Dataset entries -
-------------------------
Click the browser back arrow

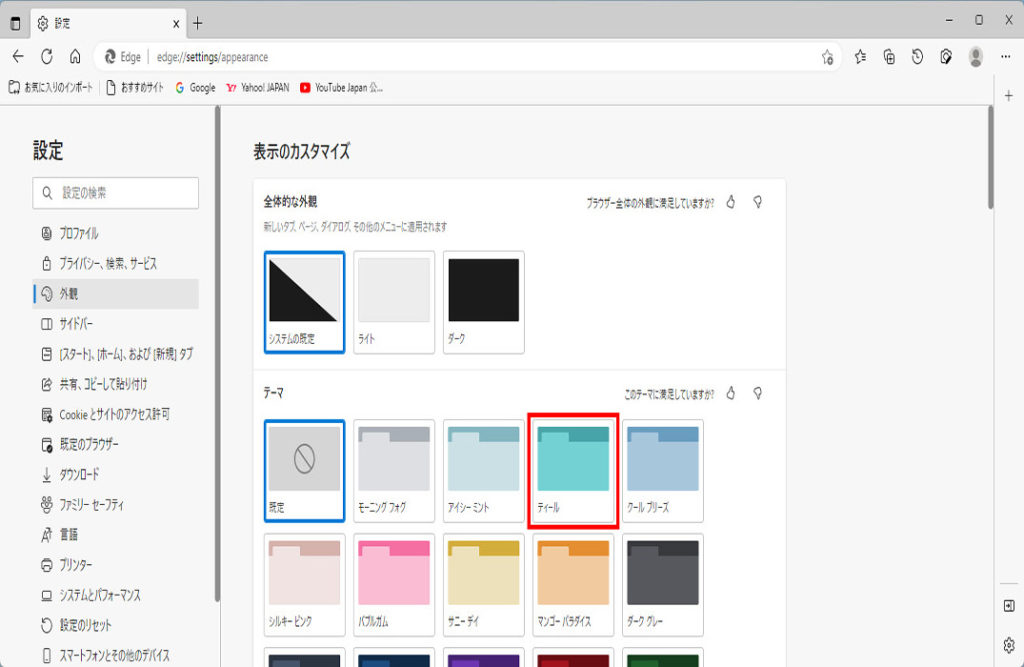(17, 57)
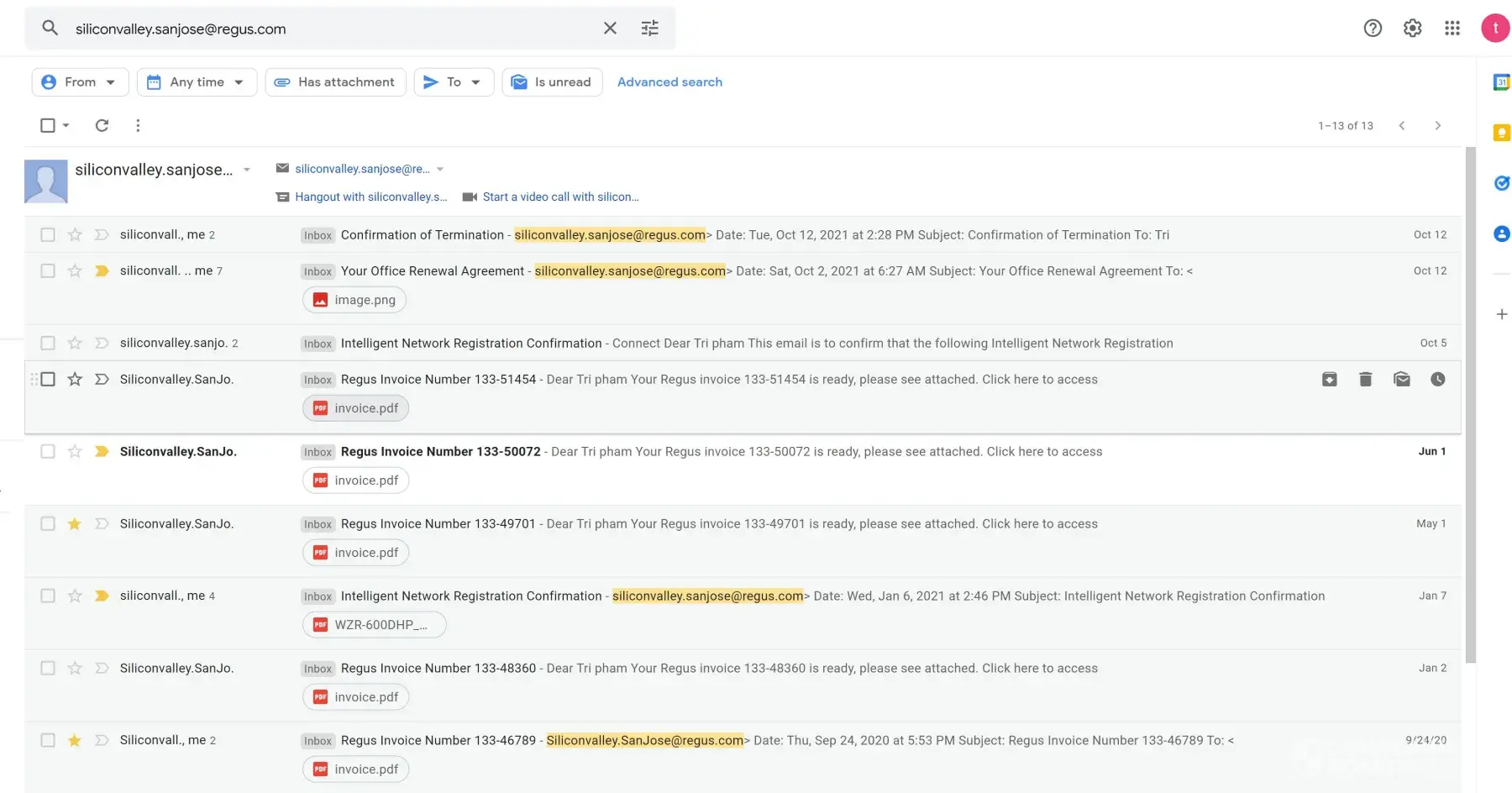1512x793 pixels.
Task: Open Google Calendar in side panel
Action: pos(1501,82)
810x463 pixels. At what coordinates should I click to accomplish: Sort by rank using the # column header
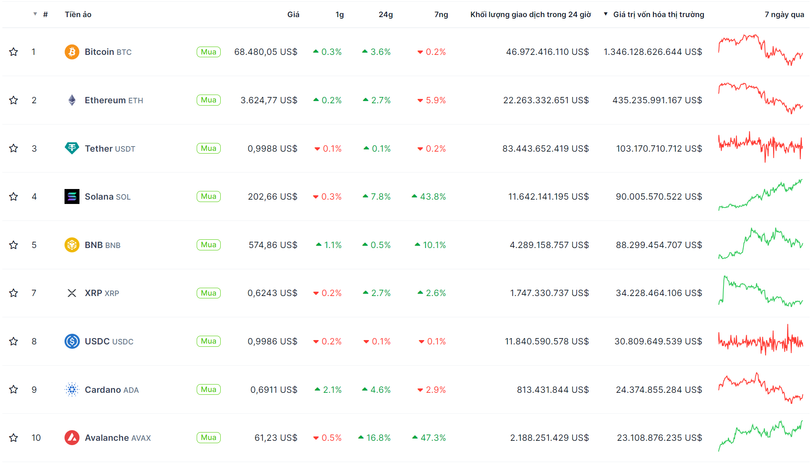[44, 15]
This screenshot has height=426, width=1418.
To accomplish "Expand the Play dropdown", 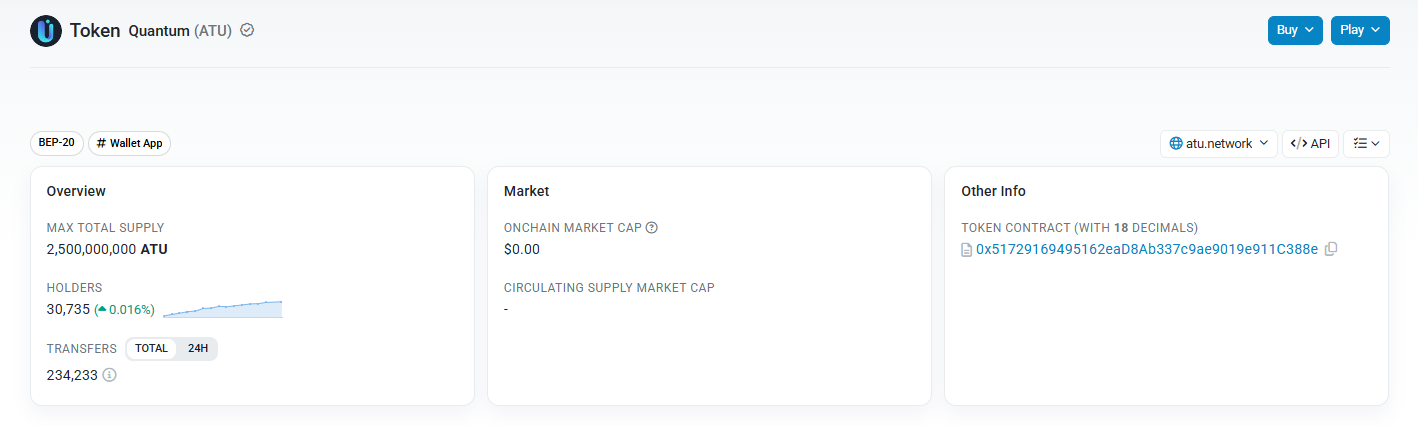I will [x=1360, y=30].
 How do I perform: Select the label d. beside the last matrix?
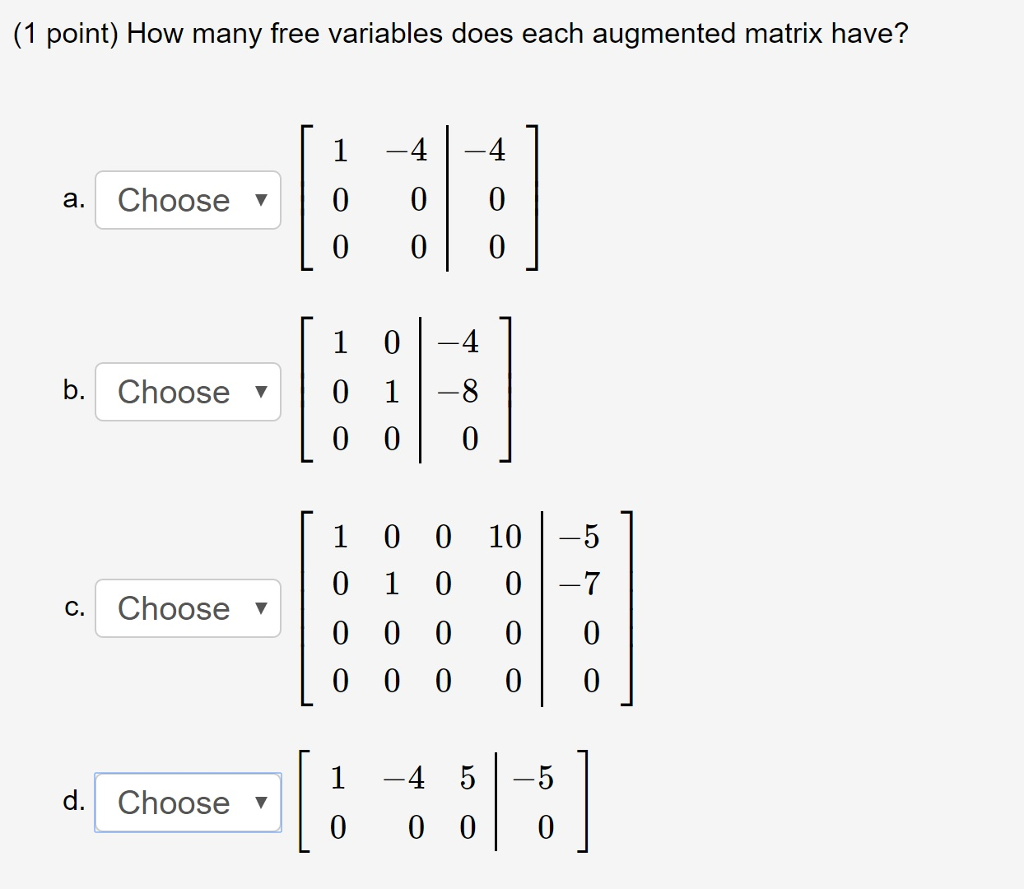(x=70, y=802)
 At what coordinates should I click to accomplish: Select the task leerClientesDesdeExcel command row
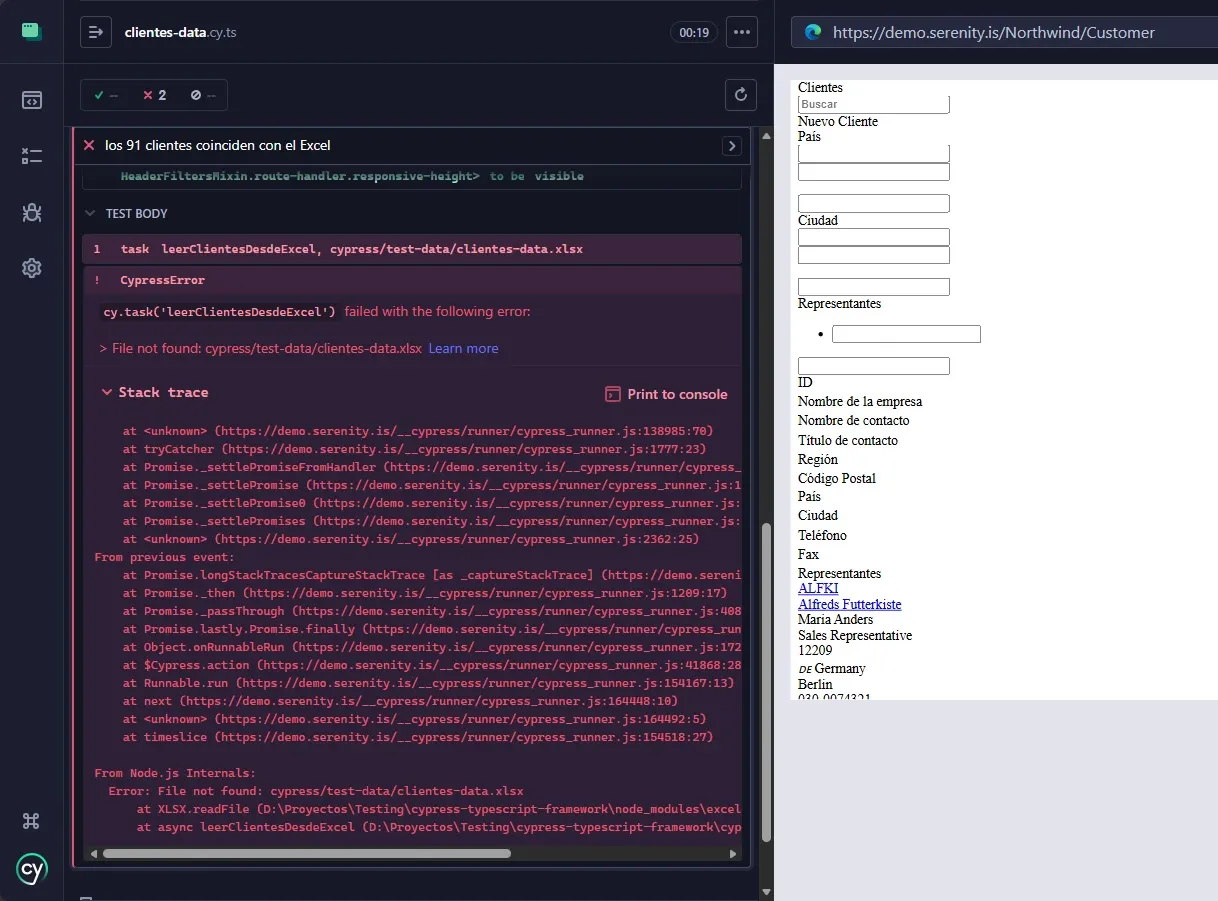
-------------------------
Task -
Begin with the line containing "How do I perform: Select", stop at the last line of the records above, and copy every line in between exactly, both ends included, with no pictures.

Response to the exercise -
 How do I perform: Select the label d. beside the last matrix?
(x=70, y=802)
 At what coordinates should I click to accomplish: Select the task leerClientesDesdeExcel command row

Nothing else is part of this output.